Dari hasil pemeriksaan terhadap kapal tanpa nama dan tanda selar dokumen kapal juga tidak lengkap yang dinakhodai Sahlan, tidak ada ditemukan membawa barang yang dilarang, Selanjutnya kepada nahkoda diberi himbauan dan arahan agar mengurus atau melengkapi dokumen kapalnya, memeriksa body dan mesin kapal sebelum berangkat ke laut, agar selalu waspada dan menjaga keselamatan berlayar dan berkerja di laut, Imbuhnya.
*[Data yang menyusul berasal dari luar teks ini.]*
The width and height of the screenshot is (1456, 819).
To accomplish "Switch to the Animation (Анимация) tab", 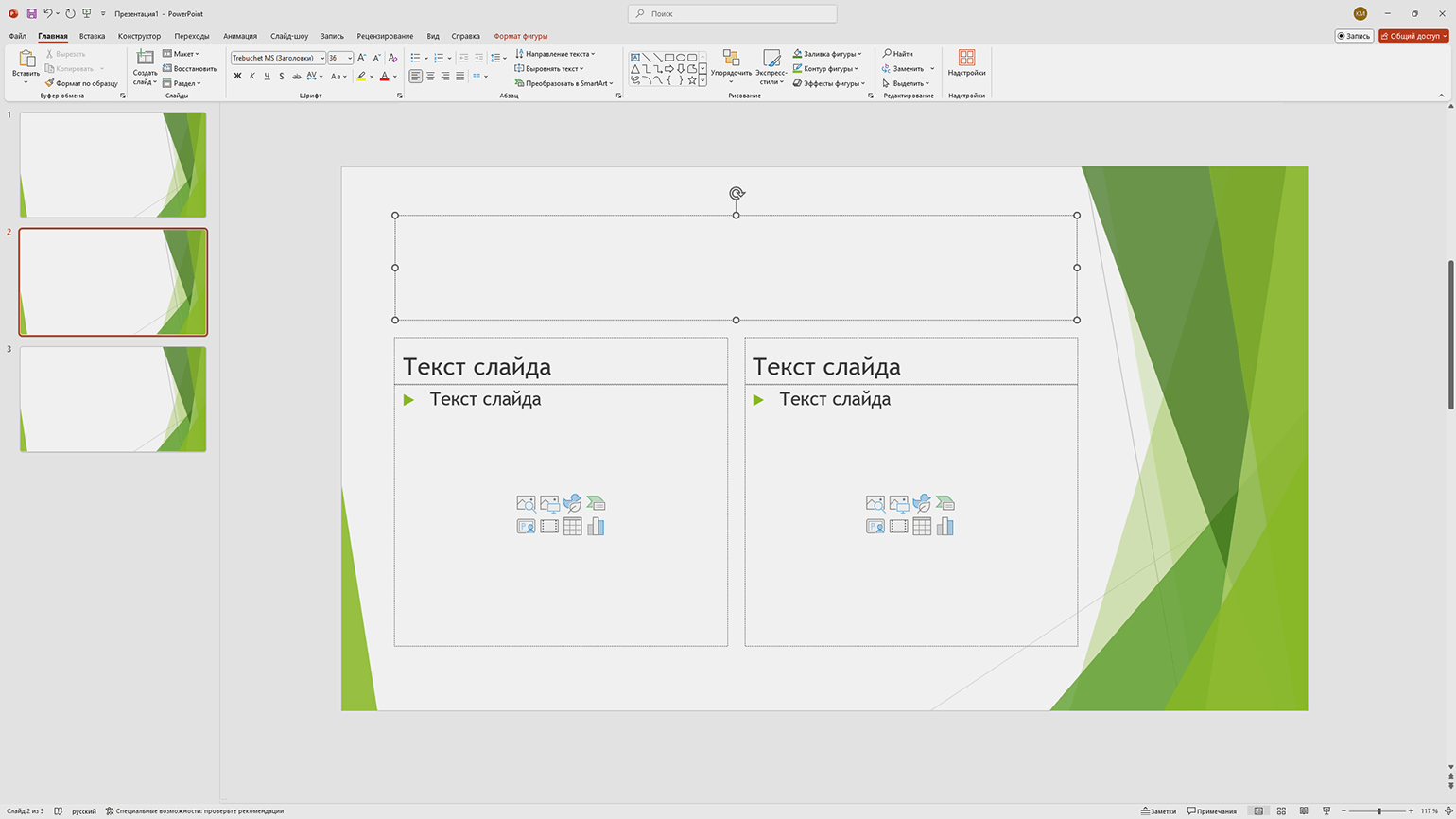I will [239, 36].
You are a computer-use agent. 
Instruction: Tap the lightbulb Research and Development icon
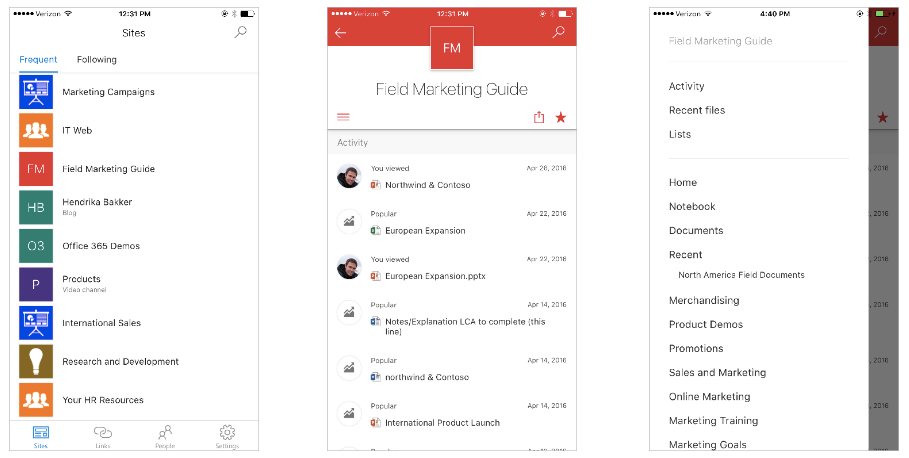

“Kapal yang berpenumpang sebanyak empat orang bermuatan fiber, jaring dan belanjaan, kapal tersebut selanjut dipersilahkan kembali melanjutkan perjalanannya melaut karena tidak ada di temukan barang-barang yang ilegal atau yang melanggar hukum,” Pungkas AKP T. Sianturi mengakhiri.